Horace King, Baron Maybray-King

He and his family—first wife Victoria Florence (née Harris), whom he married in 1924,[2] and daughter Margaret—and Taunton's school were evacuated to Bournemouth from Southampton in 1940.

[2] Having long been involved with left-wing politics, King first stood as a Labour party candidate in the 1945 general election.

Labour won with a massive landslide, but King was unsuccessful in his attempt to take the ultra-safe Conservative seat of New Forest and Christchurch.

[2] His wife, Victoria Florence King, was also politically active - a town councillor and Mayor of Southampton in coronation year, 1953.

[2] In the 1950 general election, King successfully fought the newly created Southampton Test seat, albeit with a very small majority.

[2] However, at the 1955 election, King switched his candidacy to the far safer neighbouring seat of Southampton Itchen, where he was re-elected until he left Parliament in 1971.

He was instrumental in gaining UK support for the UNESCO project of the raising of the temples at Abu Simbel after the flooding of the Nile by the Aswan dam.

When Harold Wilson was elected as the first Labour Prime Minister for 13 years in 1964, King was selected as the Chairman of Ways and Means and the Deputy Speaker.

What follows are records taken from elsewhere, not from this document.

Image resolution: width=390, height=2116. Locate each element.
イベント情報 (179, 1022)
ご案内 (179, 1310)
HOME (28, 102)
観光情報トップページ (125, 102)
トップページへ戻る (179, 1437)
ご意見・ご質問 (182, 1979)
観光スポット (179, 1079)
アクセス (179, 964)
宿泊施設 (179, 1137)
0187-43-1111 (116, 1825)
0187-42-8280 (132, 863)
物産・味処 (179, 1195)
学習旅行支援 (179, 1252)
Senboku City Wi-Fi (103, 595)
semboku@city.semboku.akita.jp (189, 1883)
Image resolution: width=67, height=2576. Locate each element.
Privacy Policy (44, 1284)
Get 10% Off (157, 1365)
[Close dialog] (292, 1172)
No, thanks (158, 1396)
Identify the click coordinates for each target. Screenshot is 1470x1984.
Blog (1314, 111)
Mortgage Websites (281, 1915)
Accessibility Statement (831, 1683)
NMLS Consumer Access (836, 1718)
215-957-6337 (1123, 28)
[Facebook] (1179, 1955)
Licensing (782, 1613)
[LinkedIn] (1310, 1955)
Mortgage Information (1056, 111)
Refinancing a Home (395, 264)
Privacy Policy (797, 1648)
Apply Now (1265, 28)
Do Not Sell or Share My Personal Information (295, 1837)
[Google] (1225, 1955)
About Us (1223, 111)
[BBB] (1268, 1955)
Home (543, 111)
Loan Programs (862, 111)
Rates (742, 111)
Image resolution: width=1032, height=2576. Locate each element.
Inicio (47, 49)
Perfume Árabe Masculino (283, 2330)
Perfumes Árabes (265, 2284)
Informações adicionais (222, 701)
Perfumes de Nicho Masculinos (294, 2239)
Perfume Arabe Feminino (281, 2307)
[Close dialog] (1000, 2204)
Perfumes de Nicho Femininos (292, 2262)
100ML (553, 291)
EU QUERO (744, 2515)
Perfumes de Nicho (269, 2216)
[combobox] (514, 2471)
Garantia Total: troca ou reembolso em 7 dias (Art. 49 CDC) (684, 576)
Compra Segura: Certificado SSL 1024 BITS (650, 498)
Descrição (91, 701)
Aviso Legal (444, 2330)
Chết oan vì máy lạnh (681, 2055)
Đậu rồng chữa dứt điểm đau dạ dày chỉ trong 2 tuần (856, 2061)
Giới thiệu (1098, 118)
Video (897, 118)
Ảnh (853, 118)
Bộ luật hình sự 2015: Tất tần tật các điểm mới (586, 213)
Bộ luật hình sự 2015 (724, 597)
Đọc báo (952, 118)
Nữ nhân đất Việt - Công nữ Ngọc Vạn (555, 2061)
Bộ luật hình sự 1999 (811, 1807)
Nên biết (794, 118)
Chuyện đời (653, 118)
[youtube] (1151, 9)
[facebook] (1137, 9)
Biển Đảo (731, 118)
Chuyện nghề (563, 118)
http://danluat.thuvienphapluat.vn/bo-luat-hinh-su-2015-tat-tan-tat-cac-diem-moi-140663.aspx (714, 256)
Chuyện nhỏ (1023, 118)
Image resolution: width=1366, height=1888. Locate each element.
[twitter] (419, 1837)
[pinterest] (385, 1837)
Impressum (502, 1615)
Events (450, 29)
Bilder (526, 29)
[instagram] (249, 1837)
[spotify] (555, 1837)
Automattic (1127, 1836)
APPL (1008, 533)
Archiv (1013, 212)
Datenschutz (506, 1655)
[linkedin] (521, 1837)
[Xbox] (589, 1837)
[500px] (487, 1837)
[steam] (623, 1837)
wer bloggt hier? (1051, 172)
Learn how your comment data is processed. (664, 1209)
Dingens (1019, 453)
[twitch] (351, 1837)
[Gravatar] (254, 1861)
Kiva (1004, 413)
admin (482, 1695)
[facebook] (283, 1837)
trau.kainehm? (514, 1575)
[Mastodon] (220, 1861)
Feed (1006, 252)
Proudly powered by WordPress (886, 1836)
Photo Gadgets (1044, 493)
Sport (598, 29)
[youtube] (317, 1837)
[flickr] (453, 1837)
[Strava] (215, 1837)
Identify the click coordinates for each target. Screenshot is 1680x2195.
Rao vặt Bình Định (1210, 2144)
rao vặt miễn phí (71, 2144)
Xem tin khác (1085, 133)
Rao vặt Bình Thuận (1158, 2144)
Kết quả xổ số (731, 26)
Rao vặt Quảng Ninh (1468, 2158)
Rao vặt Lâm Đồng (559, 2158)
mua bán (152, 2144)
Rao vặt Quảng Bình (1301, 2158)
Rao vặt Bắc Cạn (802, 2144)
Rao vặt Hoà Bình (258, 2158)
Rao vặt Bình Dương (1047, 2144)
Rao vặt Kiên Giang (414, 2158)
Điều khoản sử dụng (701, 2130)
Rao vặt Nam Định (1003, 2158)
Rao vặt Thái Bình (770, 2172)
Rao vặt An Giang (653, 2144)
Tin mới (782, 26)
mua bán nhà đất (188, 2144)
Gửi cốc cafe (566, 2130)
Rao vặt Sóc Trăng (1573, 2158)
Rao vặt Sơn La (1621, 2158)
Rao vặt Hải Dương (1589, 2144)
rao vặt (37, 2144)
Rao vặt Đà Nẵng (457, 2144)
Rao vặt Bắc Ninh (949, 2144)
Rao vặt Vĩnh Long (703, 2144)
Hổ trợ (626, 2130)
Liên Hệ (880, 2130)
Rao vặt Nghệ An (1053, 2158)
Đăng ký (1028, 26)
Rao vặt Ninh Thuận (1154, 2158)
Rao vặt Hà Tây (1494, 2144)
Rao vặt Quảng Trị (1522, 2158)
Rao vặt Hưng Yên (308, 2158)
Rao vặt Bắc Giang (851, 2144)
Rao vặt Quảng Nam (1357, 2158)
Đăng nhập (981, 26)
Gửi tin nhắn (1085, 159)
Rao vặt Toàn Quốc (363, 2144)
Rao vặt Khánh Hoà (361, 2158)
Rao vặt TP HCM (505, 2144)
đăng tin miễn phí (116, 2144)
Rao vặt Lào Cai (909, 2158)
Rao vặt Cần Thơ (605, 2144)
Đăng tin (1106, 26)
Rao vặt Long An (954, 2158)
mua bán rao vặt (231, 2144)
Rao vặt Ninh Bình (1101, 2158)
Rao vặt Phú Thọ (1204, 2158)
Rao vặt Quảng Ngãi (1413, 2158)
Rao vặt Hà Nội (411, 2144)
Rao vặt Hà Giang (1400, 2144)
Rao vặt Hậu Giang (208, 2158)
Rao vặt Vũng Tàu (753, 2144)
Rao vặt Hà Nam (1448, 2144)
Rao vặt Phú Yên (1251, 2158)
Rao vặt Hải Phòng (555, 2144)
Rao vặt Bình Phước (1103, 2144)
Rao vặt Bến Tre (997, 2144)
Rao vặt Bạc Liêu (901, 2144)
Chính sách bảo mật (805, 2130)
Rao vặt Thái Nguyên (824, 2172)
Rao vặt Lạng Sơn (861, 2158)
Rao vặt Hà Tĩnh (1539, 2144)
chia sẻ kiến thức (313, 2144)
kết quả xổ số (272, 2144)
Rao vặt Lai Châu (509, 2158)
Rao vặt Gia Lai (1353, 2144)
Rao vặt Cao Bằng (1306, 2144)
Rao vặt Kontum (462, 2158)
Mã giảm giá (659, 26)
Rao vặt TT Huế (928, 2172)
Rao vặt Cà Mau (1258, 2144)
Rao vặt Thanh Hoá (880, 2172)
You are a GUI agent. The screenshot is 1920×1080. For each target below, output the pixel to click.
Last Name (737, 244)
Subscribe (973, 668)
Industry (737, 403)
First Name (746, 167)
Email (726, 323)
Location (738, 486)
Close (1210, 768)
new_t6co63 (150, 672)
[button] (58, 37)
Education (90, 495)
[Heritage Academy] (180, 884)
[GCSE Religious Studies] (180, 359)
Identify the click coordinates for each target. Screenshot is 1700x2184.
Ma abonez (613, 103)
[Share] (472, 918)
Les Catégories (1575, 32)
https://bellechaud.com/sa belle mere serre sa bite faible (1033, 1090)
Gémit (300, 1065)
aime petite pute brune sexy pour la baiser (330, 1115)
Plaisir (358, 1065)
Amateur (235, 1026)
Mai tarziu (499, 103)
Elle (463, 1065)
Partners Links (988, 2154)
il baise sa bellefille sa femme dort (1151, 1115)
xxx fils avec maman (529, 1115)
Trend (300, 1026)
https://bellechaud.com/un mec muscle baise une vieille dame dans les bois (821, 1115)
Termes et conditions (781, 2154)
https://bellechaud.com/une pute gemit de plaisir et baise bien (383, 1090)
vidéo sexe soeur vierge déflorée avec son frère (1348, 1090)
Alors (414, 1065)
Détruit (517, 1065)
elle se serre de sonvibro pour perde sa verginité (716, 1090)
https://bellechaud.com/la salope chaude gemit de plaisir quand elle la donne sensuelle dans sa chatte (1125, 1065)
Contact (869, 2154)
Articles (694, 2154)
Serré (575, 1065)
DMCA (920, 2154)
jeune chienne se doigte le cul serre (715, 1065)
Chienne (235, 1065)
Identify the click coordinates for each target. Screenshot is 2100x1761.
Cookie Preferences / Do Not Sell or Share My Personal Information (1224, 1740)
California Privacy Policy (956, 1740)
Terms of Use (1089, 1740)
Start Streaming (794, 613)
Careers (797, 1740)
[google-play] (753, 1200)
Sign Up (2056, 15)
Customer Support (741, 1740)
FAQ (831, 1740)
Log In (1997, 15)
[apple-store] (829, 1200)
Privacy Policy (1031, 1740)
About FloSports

While serving as speaker, King was responsible for the speeding up of question time and for changing the dress code to allow women MPs to wear trousers in the House of Commons chamber.

An anecdote in Order Order: The Rise and Fall of Political Drinking recalled King's inebriation with the story that "Horace came in at 9:25pm, and he had two goes at getting up into his chair and the second time he fell to the right across the Clerks' Table with his wig 45 degrees to the left and Bob Mellish (the Government Chief Whip) called out, "You're a disgrace, Horace, and I'll have you out of that chair within three months".

During the parliamentary recess in 1966 King lectured in Athens and Venice on the British parliament and democracy also attended events in Bonn and the Middle East.